Prokuristen oder anderen Personen in einem Unternehmen kann die Vertretung des Unternehmens übertragen werden. In Betracht kommt Einzelvertretungsbefugnis oder Gesamtvertretungsbefugnis. Ist ein Geschäftsführer oder Prokurist einzelvertretungsbefugt, so kann er das Unternehmen allein vertreten. Bei Gesamtvertretung aber eben nicht! In diesen Fällen bedarf es stets für die korrekte Außenvertretung der Hinzuziehung einer weiteren Person, die zur Mitzeichnung befugt ist.

Hinweis für die Praxis:

Bei der Einräumung der Vertretungsbefugnisse sollte sich die Gesellschaft Gedanken darüber machen, ob Gesamtvertretung sinnvoll ist. Natürlich führt die Bestimmung eines 4-Augen-Prinzipes zu wechselseitiger Kontrolle. Auf der anderen Seite müssen dann die Personen, die zur Mitvertretung notwendig sind, auch stets erreichbar sein, um das Unternehmen handlungsfähig zu halten.

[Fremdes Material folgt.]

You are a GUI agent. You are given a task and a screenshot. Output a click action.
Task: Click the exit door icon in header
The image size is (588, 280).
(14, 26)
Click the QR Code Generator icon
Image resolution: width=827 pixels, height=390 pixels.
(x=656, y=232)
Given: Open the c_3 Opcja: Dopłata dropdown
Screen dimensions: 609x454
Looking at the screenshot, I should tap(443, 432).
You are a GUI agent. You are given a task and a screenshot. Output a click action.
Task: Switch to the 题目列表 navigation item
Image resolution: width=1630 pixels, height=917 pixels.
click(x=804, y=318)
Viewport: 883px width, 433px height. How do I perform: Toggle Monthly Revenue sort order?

II. Fehlende Gesamtvertretung

Im vorliegenden Fall wurde sowohl der Mitarbeiterin mit Handlungsvollmacht als auch dem Prokuristen Gesamtvertretung eingeräumt. Die Gesamtvertretung der Handlungsbevollmächtigten Frau J. war erfüllt. Sie hatte Vollmacht und hatte auch gemeinsam mit einem weiteren Prokuristen unterzeichnet, wie es in der Handlungsvollmacht vorgesehen war.

Aber: Der mitunterzeichnende Prokurist durfte nur mit einem weiteren Prokuristen oder der Geschäftsführung unterzeichnen. Für seine Gesamtvertretung genügte es also nicht, dass lediglich eine handlungsbevollmächtigte Person mitunterzeichnete. Dies führte hier zu dem etwas kuriosen Ergebnis, dass zwei gesamtvertretungsberechtigte Personen die Kündigung unterzeichnet hatten, eine wirksame Vertretung aber dennoch nicht vorlag. Die rechtzeitige und unverzügliche Zurückweisung der Kündigung nach § 174 BGB führte daher zur Unwirksamkeit der Kündigung.

Fazit:

Die Entscheidung macht einmal mehr deutlich, dass der Ausspruch von Kündigungen sorgfältig vorbereitet werden muss. Es geht nicht nur darum, den rechtzeitigen und fristgerechten Zugang zu gewährleisten. Der Arbeitgeber muss sich auch darüber Gedanken machen, wer die Kündigung unterzeichnet und ob die Vertretungsbefugnisse ausreichend sind. Besteht nur Gesamtvertretung, müssen mehrere Personen unterzeichnen. Dies gilt auch für Geschäftsführer. Ausnahmen bestehen nur dann, wenn Personen unterzeichnen, die üblicherweise mit der Befugnis zur eigenständigen Erklärung von Kündigungen ausgestattet sind, was die Rechtsprechung regelmäßig für Personalleiter bejaht. Hier genügt aber dann nicht allein die Position des Personalleiters, sondern die Arbeitnehmer müssen zusätzlich über die eigenständige Kündigungsbefugnis informiert werden. Auch dazu ist der Arbeitgeber beweisbelastet. In zweifelhaften Fällen sollten daher immer die vertretungsberechtigten Geschäftsführer unterzeichnen oder aber es sollten Vollmachtsurkunden im Original beigefügt werden.